- Where do I find the nutrient values per 100 g for each ingredient?
- The best free source is USDA FoodData Central (fdc.nal.usda.gov) — search any ingredient and the values are shown per 100 g. Commercial packaging also lists per-100 g values in the EU or per-serving in the US (convert by dividing by serving weight and multiplying by 100). Apps like Cronometer and MyFitnessPal also expose per-100 g data.
- Is this tool accurate enough for commercial food labeling?
- This generator gives a solid starting point but laboratory analysis is legally required for regulated food products sold in the US, EU, and Japan. Nutrient database values have inherent variability. Use this tool for recipe planning, home labeling, menu boards, and nutrition tracking — and commission an accredited lab for retail products where accuracy is legally mandated.

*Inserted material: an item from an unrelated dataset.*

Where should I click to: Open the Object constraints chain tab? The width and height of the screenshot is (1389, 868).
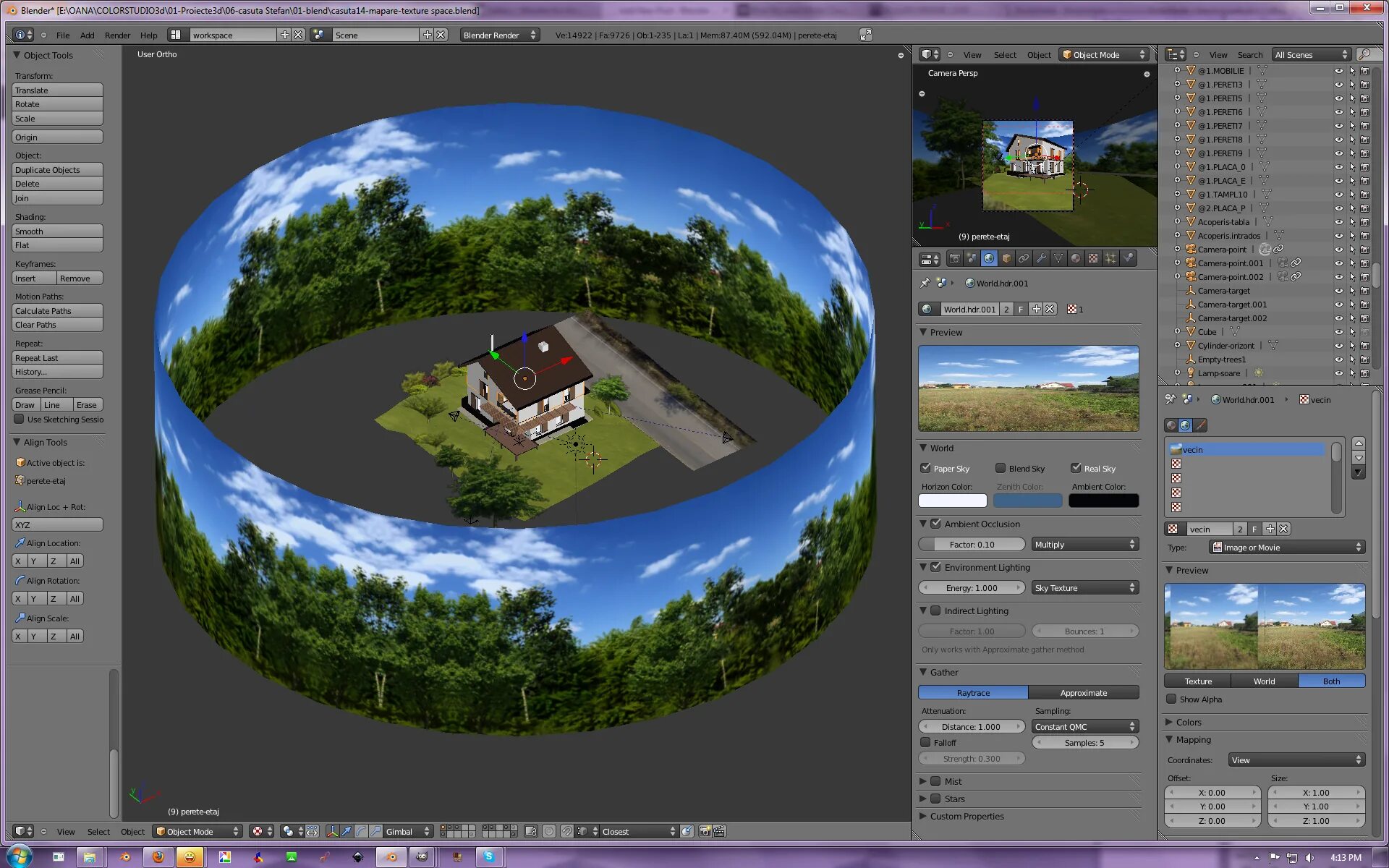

- What are the FDA %Daily Values used?
- The tool uses 2020 FDA %DV reference amounts: Total Fat 78 g, Saturated Fat 20 g, Sodium 2300 mg, Total Carbohydrate 275 g, Dietary Fiber 28 g. Protein %DV is not required on most labels and is omitted. These values are based on a 2000-calorie diet as per 21 CFR 101.9.
- What is the difference between FDA, EU, and Japanese label formats?

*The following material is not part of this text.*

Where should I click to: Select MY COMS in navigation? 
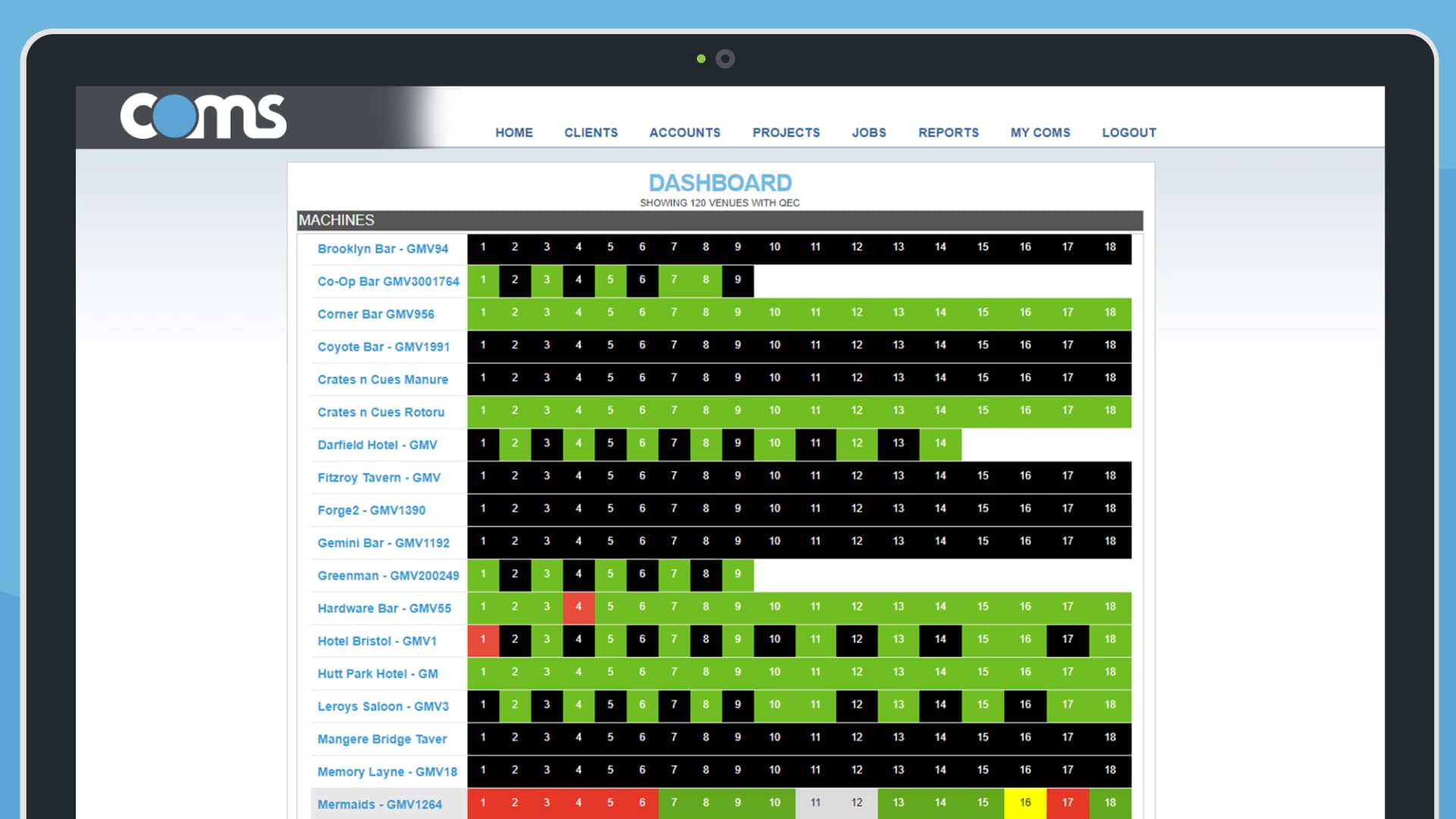point(1040,133)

- The FDA format (US) displays bold calories prominently and uses %Daily Values in a vertical column. The EU format (EU Regulation 1169/2011) requires a tabular layout with values per 100 g and per portion side by side, using kJ alongside kcal. The Japanese format (食品表示基準) lists energy in kcal per 100 g or per serving in a vertical table without %DV. Select your target market above and the PDF layout changes accordingly.

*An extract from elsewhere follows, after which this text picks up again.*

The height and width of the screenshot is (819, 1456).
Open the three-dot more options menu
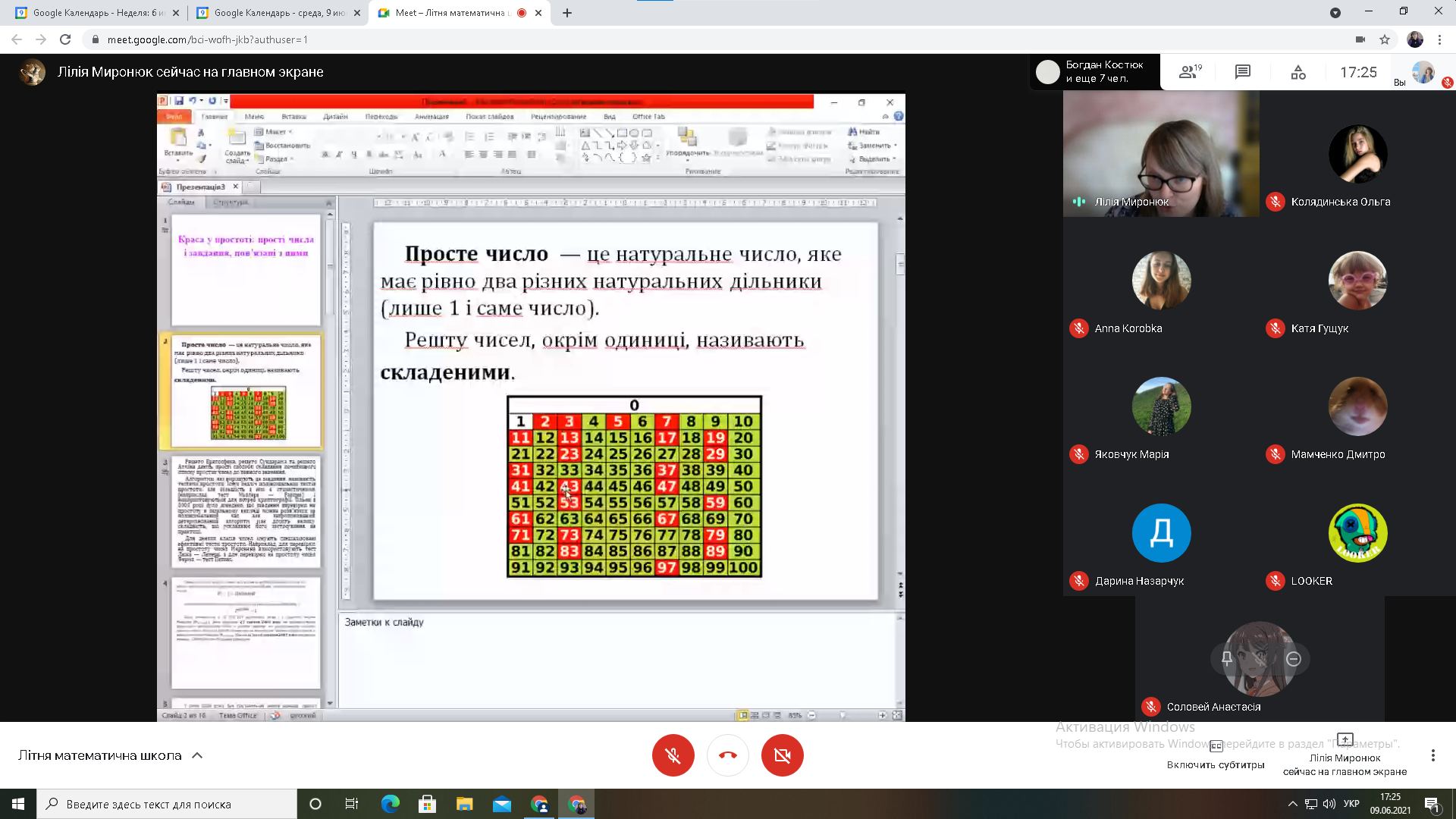[1432, 755]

- Does my recipe data get sent to a server?
- No. Everything runs locally in your browser. The pdf-lib library generates the PDF file directly in JavaScript — no data is uploaded anywhere. This means your proprietary recipes stay private.
- How do I calculate the number of servings?
- Weigh the finished recipe (or calculate total ingredient weight accounting for cooking losses like evaporation — typically 10–20% for baked goods). Divide by your intended serving weight. For example: 480 g finished cookies ÷ 30 g per cookie = 16 servings. Enter both the number of servings and a human-readable serving size label like "1 cookie (30g)".